While economic doom and gloom may be spreading across Europe, life’s not so bad for expats who have the cash to buy or can get by with a small loan or no mortgage.
Upmarket homes in London and New York are profiting as financial havens as the lights go out over Europe.
Spain, Portugal and Cyprus are all gripped in the eurozone crisis – with prices down across the board in all three popular places for Brits in retirement who want to relax in the sun and grab a spot of golf.
Home values have plummeted between an average 25% – 40% from their peak in 2007-08 in each country.
The banks have repossessed swathes of newly built villas and apartments and need to sell to gain cash to shore up their creaking balance sheets.
Prices are faring better in the Spanish islands, but the banks and plenty of hard-pressed owners need to sell and are willing to discuss a deal.
Florida is another magnet for Brits who want to enjoy the sun. The Sunshine State’s property market seems to be bottoming out after three years or more of straight falls.
Like the Latin countries around the Mediterranean, many owners are still facing financial difficulties and prices are about as low as many realtors in Miami and Orlando expect them to get.
Some real estate firms are even running bankrupt buses to take property investors on trips around foreclosed homes in a desperate bid to close a sale.
Looking further east, property prices in the desert emirate of Dubai are also showing some signs of bouncing back.
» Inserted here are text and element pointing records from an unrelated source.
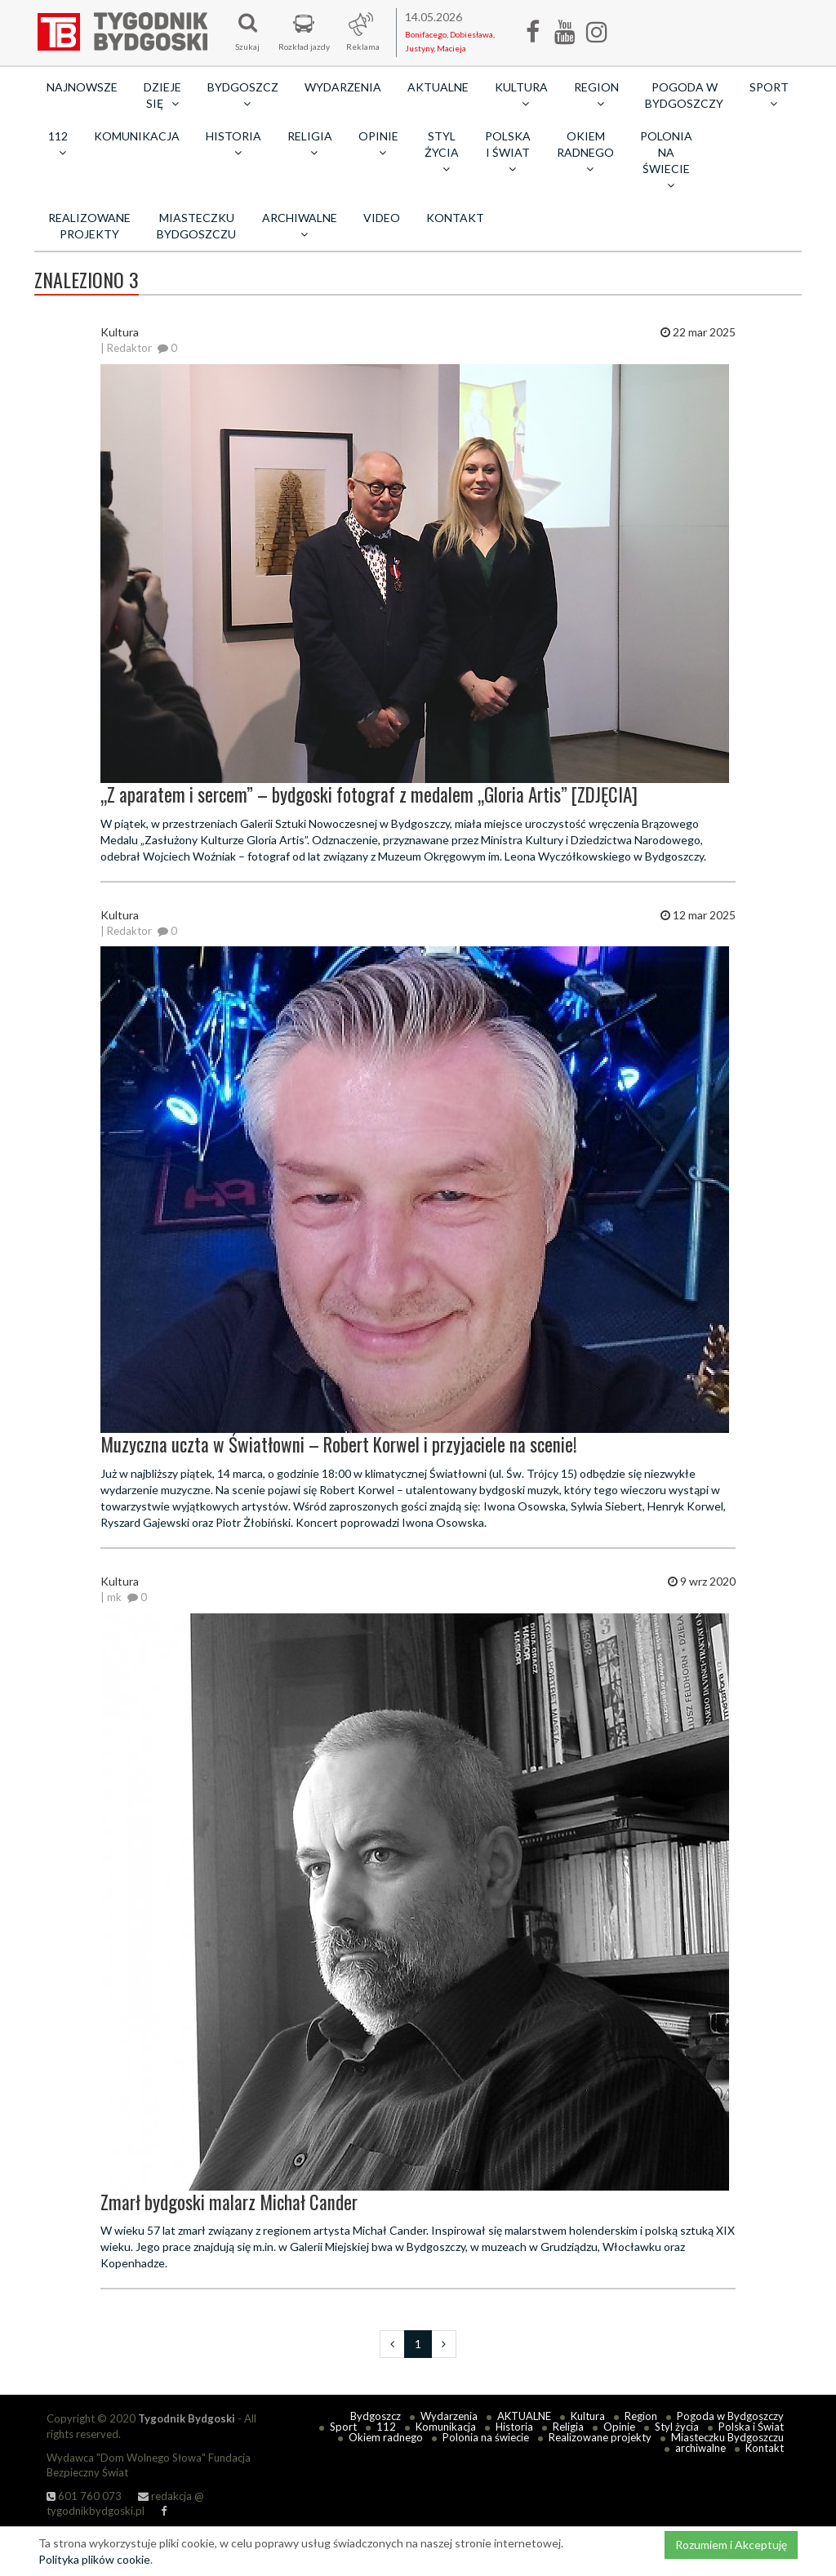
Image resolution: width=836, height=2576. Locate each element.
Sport (343, 2426)
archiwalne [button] (299, 225)
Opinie (619, 2426)
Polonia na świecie (485, 2437)
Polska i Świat (751, 2426)
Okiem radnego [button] (585, 152)
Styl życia (677, 2426)
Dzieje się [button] (162, 95)
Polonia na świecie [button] (666, 160)
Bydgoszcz (375, 2416)
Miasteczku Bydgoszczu (196, 226)
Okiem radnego (386, 2437)
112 (386, 2426)
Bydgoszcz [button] (242, 94)
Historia (514, 2426)
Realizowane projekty (89, 226)
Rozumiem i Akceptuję (731, 2545)
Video (381, 218)
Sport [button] (769, 94)
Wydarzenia (343, 87)
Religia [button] (309, 143)
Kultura (588, 2416)
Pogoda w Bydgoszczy (684, 95)
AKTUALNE (438, 87)
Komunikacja (137, 136)
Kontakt (455, 218)
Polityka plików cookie (94, 2559)
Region (641, 2416)
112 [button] (58, 143)
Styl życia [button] (442, 152)
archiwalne (700, 2447)
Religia (568, 2426)
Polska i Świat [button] (508, 152)
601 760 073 (84, 2496)
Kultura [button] (521, 94)
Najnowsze (82, 87)
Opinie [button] (378, 143)
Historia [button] (233, 143)
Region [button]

Keenly priced apartments in swish glass and steel high rises are attracting a lot of interest after shedding around a third in value during the downturn.
Turkey prices are stable, with some signs of rises in holiday resorts. Soon to enter the European Union, the Turkish economy is faring better than many others bordering the Med.
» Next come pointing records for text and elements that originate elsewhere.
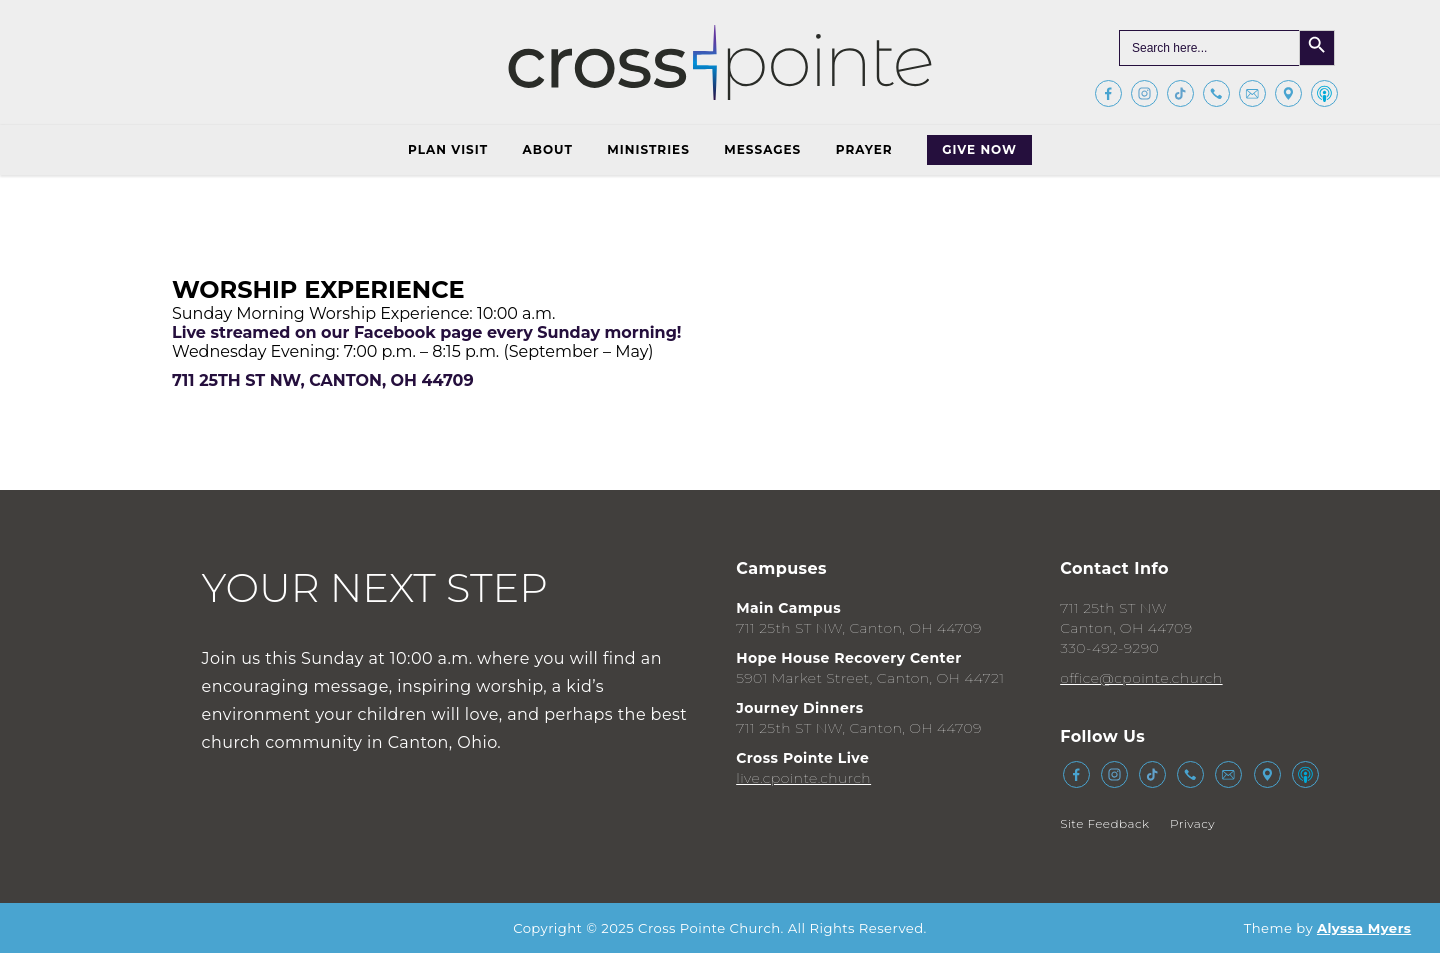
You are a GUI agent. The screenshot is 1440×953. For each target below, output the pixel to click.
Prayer (864, 149)
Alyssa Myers (1364, 928)
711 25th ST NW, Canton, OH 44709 (859, 628)
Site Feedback (1104, 823)
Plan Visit (448, 149)
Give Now (979, 149)
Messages (762, 149)
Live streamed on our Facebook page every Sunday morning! (426, 332)
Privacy (1192, 823)
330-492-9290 (1109, 648)
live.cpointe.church (803, 778)
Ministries (648, 149)
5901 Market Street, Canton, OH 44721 (870, 678)
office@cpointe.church (1141, 678)
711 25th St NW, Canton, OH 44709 (323, 380)
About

Further away, many of the Asia Pacific property markets are still running hot, but government action is putting the brakes on speculators sinking their cash in to apartments for quick profits.
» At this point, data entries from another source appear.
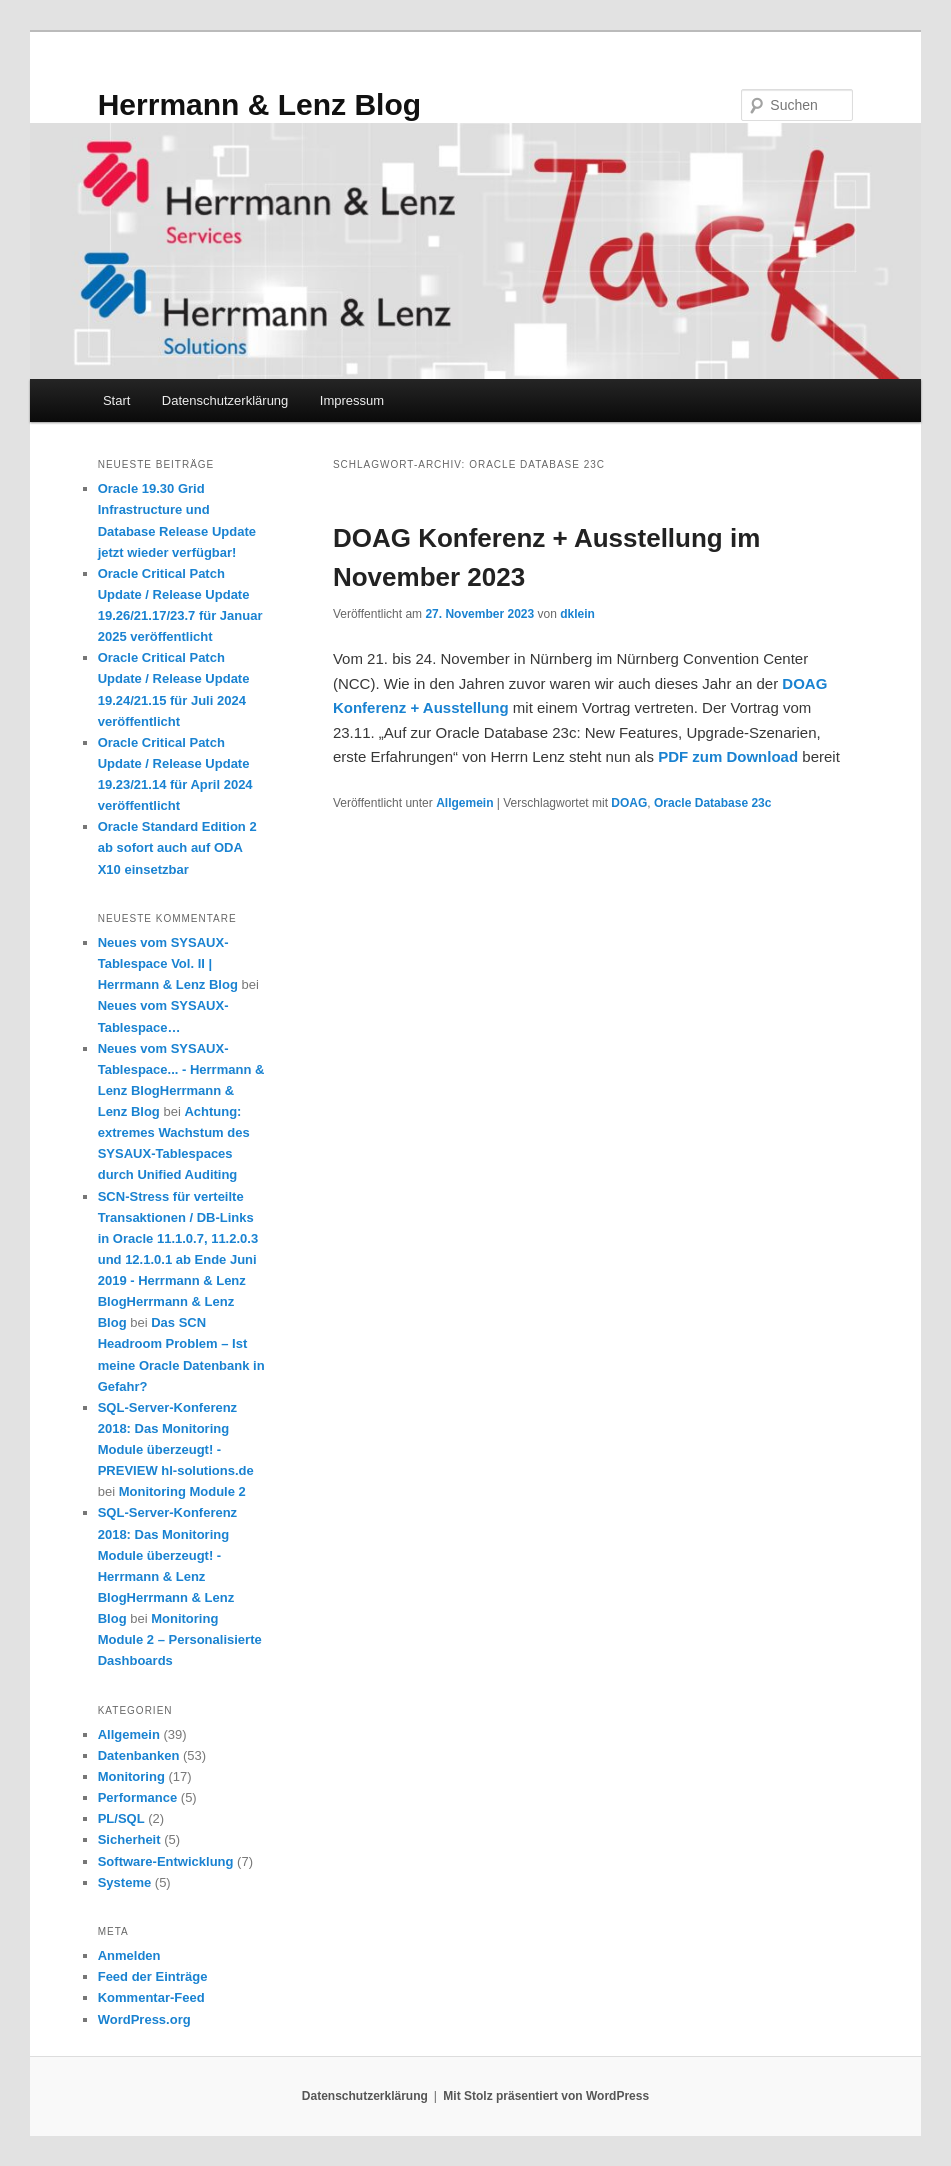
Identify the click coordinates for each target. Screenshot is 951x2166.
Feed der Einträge (153, 1976)
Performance (137, 1797)
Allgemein (464, 803)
The markets in China, Hong Kong, Singapore and Malaysia are all showing signs of slowing as tough government policies restricting new building and loans start to bite.
“Wherever you look around the world, property markets are trading at way below where they were at the height of the property bubble,” said Fred Brown of www.propertyinternational.com
“This is bad for sellers but good for buyers. Plenty of bargains are out there for cash buyers, although borrowers looking for a mortgage will find loans few and far between as the banks recover from their past excesses.
“Florida and Dubai look ready to turn the corner and may see some modest price rises in the coming months. Spain, Portugal and Cyprus probably have some money to lose, while the far east is uncertain.”
According to Mr. Brown the time is ripe for buying overseas property. The markets will rise, he suggests, and some profits are there for the taking.